YOUR GOAL
All of the entries need to be copied character for character.

Dataset entries:
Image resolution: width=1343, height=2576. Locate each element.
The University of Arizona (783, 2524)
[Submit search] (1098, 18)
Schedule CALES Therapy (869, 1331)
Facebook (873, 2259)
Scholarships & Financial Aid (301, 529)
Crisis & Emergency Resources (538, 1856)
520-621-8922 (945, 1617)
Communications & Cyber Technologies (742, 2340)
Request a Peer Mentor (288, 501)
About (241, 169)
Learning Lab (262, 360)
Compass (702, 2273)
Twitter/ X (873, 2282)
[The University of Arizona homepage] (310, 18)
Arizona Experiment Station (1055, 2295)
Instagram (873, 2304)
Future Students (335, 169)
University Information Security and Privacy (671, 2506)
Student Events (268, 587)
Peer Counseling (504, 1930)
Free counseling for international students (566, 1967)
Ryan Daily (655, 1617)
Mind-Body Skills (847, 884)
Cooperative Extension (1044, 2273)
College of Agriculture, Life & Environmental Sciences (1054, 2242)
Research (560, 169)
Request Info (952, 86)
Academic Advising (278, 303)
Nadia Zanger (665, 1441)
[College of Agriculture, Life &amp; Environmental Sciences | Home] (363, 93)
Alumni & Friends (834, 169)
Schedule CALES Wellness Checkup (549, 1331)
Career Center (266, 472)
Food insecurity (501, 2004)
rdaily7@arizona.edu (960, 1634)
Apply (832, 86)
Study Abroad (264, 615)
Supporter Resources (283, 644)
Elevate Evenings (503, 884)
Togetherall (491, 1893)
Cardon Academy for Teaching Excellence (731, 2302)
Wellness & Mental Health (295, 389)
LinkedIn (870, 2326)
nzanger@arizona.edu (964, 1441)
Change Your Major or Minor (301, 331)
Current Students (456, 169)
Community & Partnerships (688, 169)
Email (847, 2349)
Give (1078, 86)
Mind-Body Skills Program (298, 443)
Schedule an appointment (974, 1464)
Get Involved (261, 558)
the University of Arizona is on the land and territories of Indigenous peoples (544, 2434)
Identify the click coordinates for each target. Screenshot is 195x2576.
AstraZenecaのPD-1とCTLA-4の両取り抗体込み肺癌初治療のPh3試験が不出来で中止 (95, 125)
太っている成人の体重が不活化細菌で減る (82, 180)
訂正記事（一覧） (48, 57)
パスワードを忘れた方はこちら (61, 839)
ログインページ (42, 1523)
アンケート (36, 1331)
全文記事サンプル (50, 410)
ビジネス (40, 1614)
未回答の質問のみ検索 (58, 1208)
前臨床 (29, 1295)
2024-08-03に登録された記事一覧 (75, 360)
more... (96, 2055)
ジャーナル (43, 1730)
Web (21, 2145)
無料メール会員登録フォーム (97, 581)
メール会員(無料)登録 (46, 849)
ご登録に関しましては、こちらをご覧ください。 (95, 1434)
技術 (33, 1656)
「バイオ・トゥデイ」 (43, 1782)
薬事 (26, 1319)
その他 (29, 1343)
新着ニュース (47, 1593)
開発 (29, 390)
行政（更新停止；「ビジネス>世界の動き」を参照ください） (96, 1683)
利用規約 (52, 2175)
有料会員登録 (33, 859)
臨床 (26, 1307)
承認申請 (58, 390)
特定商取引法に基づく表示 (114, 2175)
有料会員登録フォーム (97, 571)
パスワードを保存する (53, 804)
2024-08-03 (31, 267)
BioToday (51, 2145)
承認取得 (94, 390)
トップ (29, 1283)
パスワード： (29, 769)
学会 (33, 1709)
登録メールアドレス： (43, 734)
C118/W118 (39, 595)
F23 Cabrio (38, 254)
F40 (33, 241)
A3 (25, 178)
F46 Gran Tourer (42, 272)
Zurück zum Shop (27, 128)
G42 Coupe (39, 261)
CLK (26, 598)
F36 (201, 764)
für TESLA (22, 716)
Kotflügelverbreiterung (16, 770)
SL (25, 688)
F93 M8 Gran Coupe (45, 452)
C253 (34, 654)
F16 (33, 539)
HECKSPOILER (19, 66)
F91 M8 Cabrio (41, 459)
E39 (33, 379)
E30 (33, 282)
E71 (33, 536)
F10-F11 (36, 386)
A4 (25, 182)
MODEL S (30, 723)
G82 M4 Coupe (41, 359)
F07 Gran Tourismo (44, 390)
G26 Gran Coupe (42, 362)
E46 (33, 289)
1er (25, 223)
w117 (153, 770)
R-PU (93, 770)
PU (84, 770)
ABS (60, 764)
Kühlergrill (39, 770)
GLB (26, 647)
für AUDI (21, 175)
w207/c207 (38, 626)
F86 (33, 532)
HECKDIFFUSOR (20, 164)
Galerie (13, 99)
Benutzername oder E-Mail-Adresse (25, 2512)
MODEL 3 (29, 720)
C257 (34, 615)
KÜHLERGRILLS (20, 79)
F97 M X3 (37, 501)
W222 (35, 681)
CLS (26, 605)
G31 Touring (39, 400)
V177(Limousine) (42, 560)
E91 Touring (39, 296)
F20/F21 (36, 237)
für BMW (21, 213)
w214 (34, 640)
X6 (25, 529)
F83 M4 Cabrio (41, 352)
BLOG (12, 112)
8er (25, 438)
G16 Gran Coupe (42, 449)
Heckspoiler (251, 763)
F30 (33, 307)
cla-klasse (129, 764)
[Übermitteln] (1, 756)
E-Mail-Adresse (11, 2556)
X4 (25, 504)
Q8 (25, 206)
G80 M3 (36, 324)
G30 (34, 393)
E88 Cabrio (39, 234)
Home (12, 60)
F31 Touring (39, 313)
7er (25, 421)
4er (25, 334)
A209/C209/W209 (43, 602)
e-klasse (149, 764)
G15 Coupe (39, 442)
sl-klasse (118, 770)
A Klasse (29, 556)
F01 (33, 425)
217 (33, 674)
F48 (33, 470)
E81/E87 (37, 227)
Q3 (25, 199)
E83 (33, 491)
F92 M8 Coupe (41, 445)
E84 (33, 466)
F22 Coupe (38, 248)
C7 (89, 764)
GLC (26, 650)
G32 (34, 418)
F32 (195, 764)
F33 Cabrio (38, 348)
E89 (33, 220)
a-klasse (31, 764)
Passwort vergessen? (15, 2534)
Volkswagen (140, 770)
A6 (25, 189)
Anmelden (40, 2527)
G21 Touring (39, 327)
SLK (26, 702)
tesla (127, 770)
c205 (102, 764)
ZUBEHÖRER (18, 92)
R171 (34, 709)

RESULT OF THE EXERCISE
Image resolution: width=1343, height=2576. Locate each element.
The University of Arizona (783, 2524)
[Submit search] (1098, 18)
Schedule CALES Therapy (869, 1331)
Facebook (873, 2259)
Scholarships & Financial Aid (301, 529)
Crisis & Emergency Resources (538, 1856)
520-621-8922 (945, 1617)
Communications & Cyber Technologies (742, 2340)
Request a Peer Mentor (288, 501)
About (241, 169)
Learning Lab (262, 360)
Compass (702, 2273)
Twitter/ X (873, 2282)
[The University of Arizona homepage] (310, 18)
Arizona Experiment Station (1055, 2295)
Instagram (873, 2304)
Future Students (335, 169)
University Information Security and Privacy (671, 2506)
Student Events (268, 587)
Peer Counseling (504, 1930)
Free counseling for international students (566, 1967)
Ryan Daily (655, 1617)
Mind-Body Skills (847, 884)
Cooperative Extension (1044, 2273)
College of Agriculture, Life & Environmental Sciences (1054, 2242)
Research (560, 169)
Request Info (952, 86)
Academic Advising (278, 303)
Nadia Zanger (665, 1441)
[College of Agriculture, Life &amp; Environmental Sciences | Home] (363, 93)
Alumni & Friends (834, 169)
Schedule CALES Wellness Checkup (549, 1331)
Career Center (266, 472)
Food insecurity (501, 2004)
rdaily7@arizona.edu (960, 1634)
Apply (832, 86)
Study Abroad (264, 615)
Supporter Resources (283, 644)
Elevate Evenings (503, 884)
Togetherall (491, 1893)
Cardon Academy for Teaching Excellence (731, 2302)
Wellness & Mental Health (295, 389)
LinkedIn (870, 2326)
nzanger@arizona.edu (964, 1441)
Change Your Major or Minor (301, 331)
Current Students (456, 169)
Community & Partnerships (688, 169)
Email (847, 2349)
Give (1078, 86)
Mind-Body Skills Program (298, 443)
Schedule an appointment (974, 1464)
Get Involved (261, 558)
the University of Arizona is on the land and territories of Indigenous peoples (544, 2434)
Identify the click coordinates for each target. Screenshot is 195x2576.
AstraZenecaのPD-1とCTLA-4の両取り抗体込み肺癌初治療のPh3試験が不出来で中止 (95, 125)
太っている成人の体重が不活化細菌で減る (82, 180)
訂正記事（一覧） (48, 57)
パスワードを忘れた方はこちら (61, 839)
ログインページ (42, 1523)
アンケート (36, 1331)
全文記事サンプル (50, 410)
ビジネス (40, 1614)
未回答の質問のみ検索 (58, 1208)
前臨床 (29, 1295)
2024-08-03に登録された記事一覧 (75, 360)
more... (96, 2055)
ジャーナル (43, 1730)
Web (21, 2145)
無料メール会員登録フォーム (97, 581)
メール会員(無料)登録 (46, 849)
ご登録に関しましては、こちらをご覧ください。 (95, 1434)
技術 (33, 1656)
「バイオ・トゥデイ」 (43, 1782)
薬事 (26, 1319)
その他 (29, 1343)
新着ニュース (47, 1593)
開発 (29, 390)
行政（更新停止；「ビジネス>世界の動き」を参照ください） (96, 1683)
利用規約 (52, 2175)
有料会員登録 (33, 859)
臨床 (26, 1307)
承認申請 (58, 390)
特定商取引法に基づく表示 (114, 2175)
有料会員登録フォーム (97, 571)
パスワードを保存する (53, 804)
2024-08-03 (31, 267)
BioToday (51, 2145)
承認取得 (94, 390)
トップ (29, 1283)
パスワード： (29, 769)
学会 (33, 1709)
登録メールアドレス： (43, 734)
C118/W118 (39, 595)
F23 Cabrio (38, 254)
F40 (33, 241)
A3 (25, 178)
F46 Gran Tourer (42, 272)
Zurück zum Shop (27, 128)
G42 Coupe (39, 261)
CLK (26, 598)
F36 (201, 764)
für TESLA (22, 716)
Kotflügelverbreiterung (16, 770)
SL (25, 688)
F93 M8 Gran Coupe (45, 452)
C253 (34, 654)
F16 (33, 539)
HECKSPOILER (19, 66)
F91 M8 Cabrio (41, 459)
E39 (33, 379)
E30 (33, 282)
E71 (33, 536)
F10-F11 (36, 386)
A4 (25, 182)
MODEL S (30, 723)
G82 M4 Coupe (41, 359)
F07 Gran Tourismo (44, 390)
G26 Gran Coupe (42, 362)
E46 (33, 289)
1er (25, 223)
w117 (153, 770)
R-PU (93, 770)
PU (84, 770)
ABS (60, 764)
Kühlergrill (39, 770)
GLB (26, 647)
für AUDI (21, 175)
w207/c207 (38, 626)
F86 (33, 532)
HECKDIFFUSOR (20, 164)
Galerie (13, 99)
Benutzername oder E-Mail-Adresse (25, 2512)
MODEL 3 (29, 720)
C257 (34, 615)
KÜHLERGRILLS (20, 79)
F97 M X3 (37, 501)
W222 (35, 681)
CLS (26, 605)
G31 Touring (39, 400)
V177(Limousine) (42, 560)
E91 Touring (39, 296)
F20/F21 (36, 237)
für BMW (21, 213)
w214 (34, 640)
X6 (25, 529)
F83 M4 Cabrio (41, 352)
BLOG (12, 112)
8er (25, 438)
G16 Gran Coupe (42, 449)
Heckspoiler (251, 763)
F30 (33, 307)
cla-klasse (129, 764)
[Übermitteln] (1, 756)
E-Mail-Adresse (11, 2556)
X4 (25, 504)
Q8 (25, 206)
G80 M3 (36, 324)
G30 (34, 393)
E88 Cabrio (39, 234)
Home (12, 60)
F31 Touring (39, 313)
7er (25, 421)
4er (25, 334)
A209/C209/W209 (43, 602)
e-klasse (149, 764)
G15 Coupe (39, 442)
sl-klasse (118, 770)
A Klasse (29, 556)
F01 (33, 425)
217 (33, 674)
F48 (33, 470)
E81/E87 (37, 227)
Q3 (25, 199)
E83 (33, 491)
F92 M8 Coupe (41, 445)
E84 (33, 466)
F22 Coupe (38, 248)
C7 (89, 764)
GLC (26, 650)
G32 (34, 418)
F32 (195, 764)
F33 Cabrio (38, 348)
E89 (33, 220)
a-klasse (31, 764)
Passwort vergessen? (15, 2534)
Volkswagen (140, 770)
A6 (25, 189)
Anmelden (40, 2527)
G21 Touring (39, 327)
SLK (26, 702)
tesla (127, 770)
c205 (102, 764)
ZUBEHÖRER (18, 92)
R171 (34, 709)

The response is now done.